You can copy and paste the output from this statement into a query window in SSMS and execute it to grant the desired permissions. When you get to know your system catalog views, you can begin to automate the generation of a number of SQL operations in this manner, freeing up your time to spend on more interesting projects.

Working with @@ERROR and @@ROWCOUNT

When you are writing T-SQL code that needs to check for both errors and the number of rows affected after your SQL statements, one of the common pitfalls is trying to get both the error status and the number of rows after a SQL statement runs.
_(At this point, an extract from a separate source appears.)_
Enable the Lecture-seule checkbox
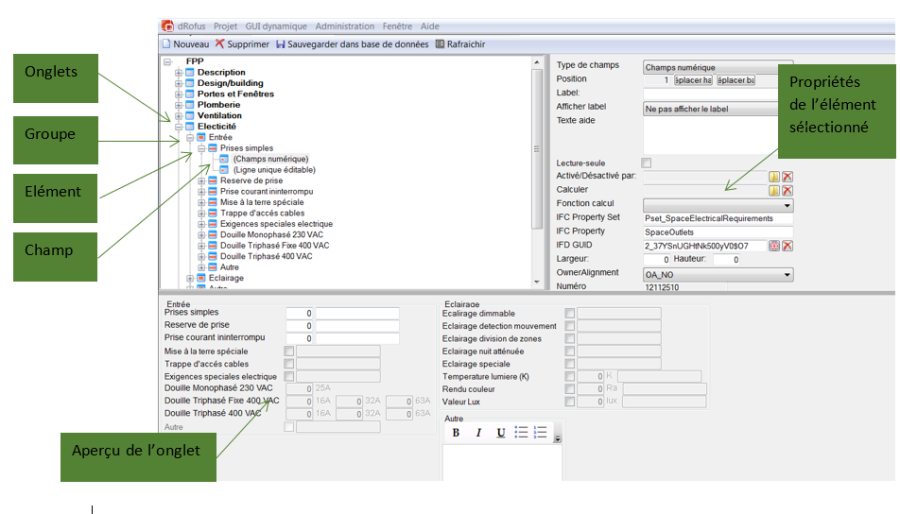The image size is (900, 514). click(646, 163)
You have to remember that all SQL statements except the DECLARE statement reset the value of @@ROWCOUNT and @@ERROR to the status of the last command executed.

If after a SQL statement you check the value of @@ERROR, the statement used to check @@ERROR resets @@ROWCOUNT. If you check @@ROWCOUNT first, it resets the value of @@ERROR. To check both values, you need to use an assignment SELECT immediately after the SQL statement you are checking and capture both values into local variables. Note that you cannot accomplish this with the SET statement because the SET statement allows setting a value to only a single variable at a time.
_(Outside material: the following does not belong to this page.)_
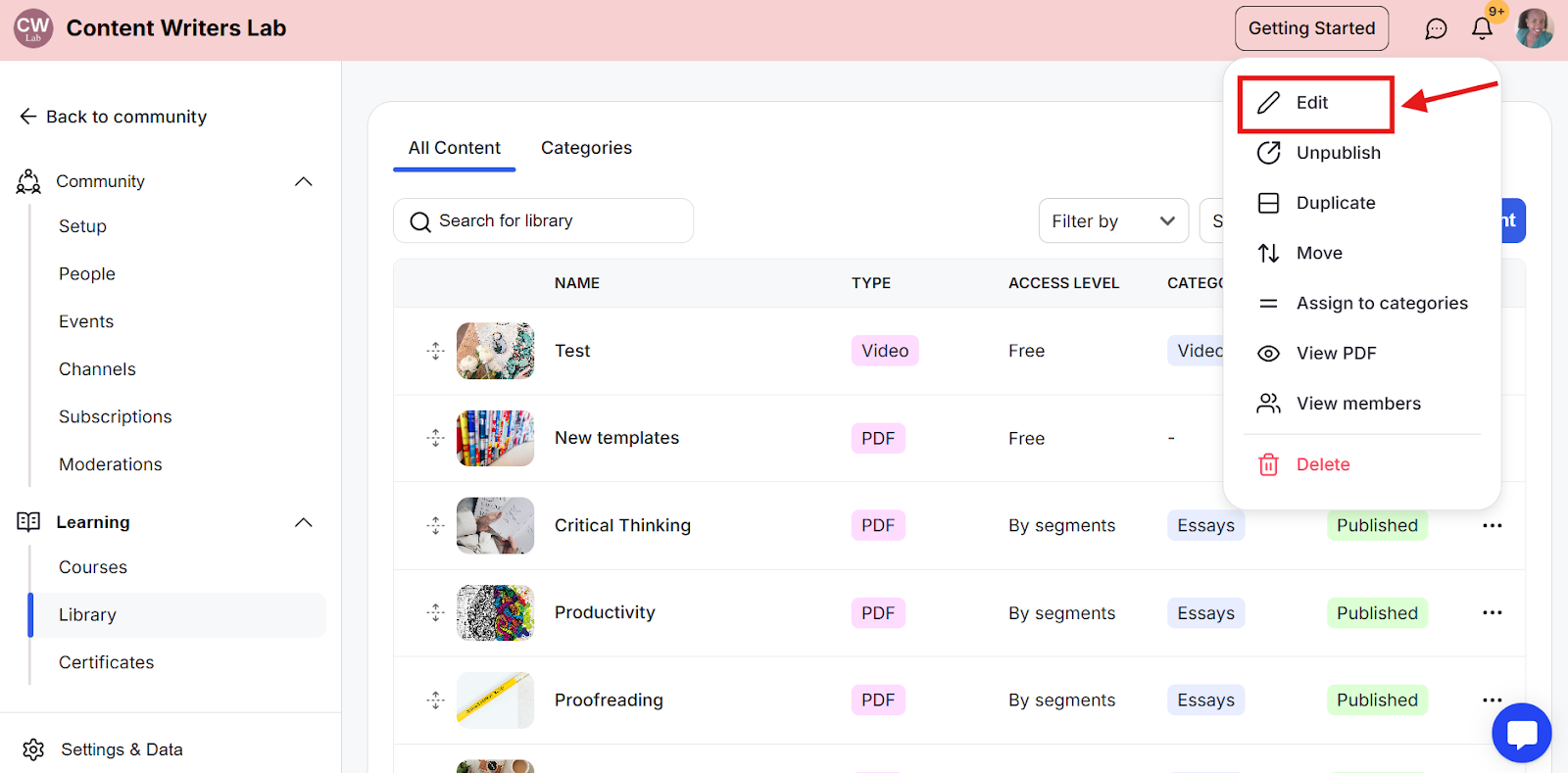Click the Content Writers Lab logo
This screenshot has height=773, width=1568.
coord(33,28)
The example in Listing 14 provides a way to capture and check both @@ROWCOUNT and @@ERROR after an UPDATE statement in a T-SQL batch.
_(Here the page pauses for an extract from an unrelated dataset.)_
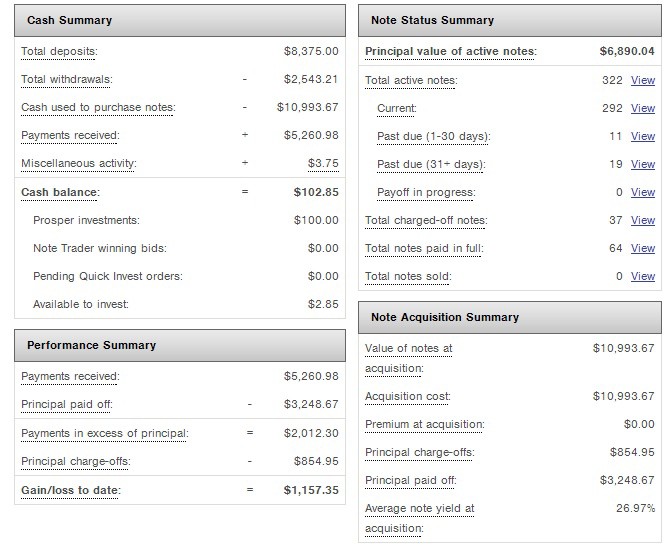Click Cash used to purchase notes label
The image size is (670, 550).
click(98, 107)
Listing 14. Capturing Both @@ROWCOUNT and @@ERROR After an UPDATE Statement
declare @rowcnt int,
@error int
UPDATE dbo.titles set price = price * 1.10
where type = 'fiction'
select @rowcnt = @@ROWCOUNT, @error = @@ERROR
if @rowcnt = 0
print 'no rows updated'
if @error <> 0
raiserror ('Update of titles failed', 16, 1)
return



De-Duping Data with Ranking Functions

One common problem encountered with imported data is unexpected duplicate data rows, especially if the data is being consolidated from multiple sources. In previous versions of SQL Server, de-duping the data often involved the use of cursors and temp tables. Since the introduction of the ROW_NUMBER ranking function and common table expressions in SQL Server 2005, you are able to de-dupe data with a single statement.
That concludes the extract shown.